Have you got any idea what is causing this behavior?
EDIT (01/07/2013): Still not figuring out why these results are staggered... So far I noticed that if I created a variable set to zero right before the second foreach statement, added it up to each textpointer's positions and incremented it by 4 (no idea why) at the end of each loop, the results are colored adequately. Nevertheless, if I search for two keywords or more (doesn't matter if they're the same size), each occurence of the first keyword get colored correctly, but only the first occurences of the other keywords are well-colored. (the others are staggered again) Here's the edited code:
rtb.SelectAll();
string allText = rtb.Selection.Text;
string expression = "";
foreach (string word in words)
{
expression = Regex.Escape(word);
Regex regExp = new Regex(expression);
int i = 0;
foreach (Match match in regExp.Matches(allText))
{
TextPointer start = plainText.ContentStart.GetPositionAtOffset(match.Index + i, LogicalDirection.Forward);
TextPointer end = plainText.ContentStart.GetPositionAtOffset(match.Index + match.Length + i, LogicalDirection.Forward);
rtb.Selection.Select(start, end);
rtb.Selection.ApplyPropertyValue(Run.FontWeightProperty, FontWeights.Bold);
rtb.Selection.ApplyPropertyValue(Run.ForegroundProperty, "red");
i += 4; // number found out from trials
}
}
Alright! So I learned by reading this question that everytime I modify the style, it adds 4 characters to the text, which is what was messing up my setting.

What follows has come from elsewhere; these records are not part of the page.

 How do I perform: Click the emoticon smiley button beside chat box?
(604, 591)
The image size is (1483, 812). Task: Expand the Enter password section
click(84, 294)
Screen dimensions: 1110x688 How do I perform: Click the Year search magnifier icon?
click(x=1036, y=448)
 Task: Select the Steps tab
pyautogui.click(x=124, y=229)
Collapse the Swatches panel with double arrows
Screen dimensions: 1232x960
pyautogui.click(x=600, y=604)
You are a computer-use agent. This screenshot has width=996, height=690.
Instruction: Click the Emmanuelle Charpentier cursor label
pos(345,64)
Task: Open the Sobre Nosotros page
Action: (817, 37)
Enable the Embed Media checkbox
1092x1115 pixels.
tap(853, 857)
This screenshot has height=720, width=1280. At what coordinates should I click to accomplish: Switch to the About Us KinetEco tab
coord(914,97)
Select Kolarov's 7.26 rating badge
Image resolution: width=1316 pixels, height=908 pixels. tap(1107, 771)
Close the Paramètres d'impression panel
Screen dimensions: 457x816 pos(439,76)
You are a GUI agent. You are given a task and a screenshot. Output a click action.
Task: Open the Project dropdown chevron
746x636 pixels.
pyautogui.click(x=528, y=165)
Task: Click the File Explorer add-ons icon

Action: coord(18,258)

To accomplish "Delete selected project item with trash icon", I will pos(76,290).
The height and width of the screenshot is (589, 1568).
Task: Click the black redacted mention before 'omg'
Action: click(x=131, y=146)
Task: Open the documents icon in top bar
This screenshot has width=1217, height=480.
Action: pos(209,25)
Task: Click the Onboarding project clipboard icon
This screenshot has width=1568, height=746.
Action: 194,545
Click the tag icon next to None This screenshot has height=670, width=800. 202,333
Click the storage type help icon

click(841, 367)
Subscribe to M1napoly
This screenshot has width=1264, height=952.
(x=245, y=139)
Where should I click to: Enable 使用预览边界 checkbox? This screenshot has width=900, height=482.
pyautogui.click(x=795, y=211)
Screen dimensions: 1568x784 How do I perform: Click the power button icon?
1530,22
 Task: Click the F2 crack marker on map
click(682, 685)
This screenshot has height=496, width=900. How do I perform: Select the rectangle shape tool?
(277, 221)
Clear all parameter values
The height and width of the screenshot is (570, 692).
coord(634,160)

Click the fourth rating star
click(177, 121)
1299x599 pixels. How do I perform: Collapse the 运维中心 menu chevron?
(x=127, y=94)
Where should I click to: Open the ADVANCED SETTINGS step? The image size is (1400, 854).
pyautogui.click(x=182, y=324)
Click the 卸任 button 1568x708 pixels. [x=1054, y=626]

In order to fix this, since I possibly have multiple keywords and that they do not appear one after the other in the text in the order that they were typed in the search box, I had to first browse my text to locate each occurence for each keyword without modifying the text. For each occurence, I store in a custom list the start position, end position and desired color of the occurence.
When this selection is done, I order my occurence list by the start attribute of each member in it. I can now be assured that each occurence I browse in my foreach loop is the next one in the text, with no regard to its content or length. And I know in which color I want to make it appear, so I can distinguish different keywords.
Then, finally, I can browse each member of my ordered list and modify the style of my text, knowing that the next word will appear later in the text, so I must add 4 characters to my index at the end of each loop.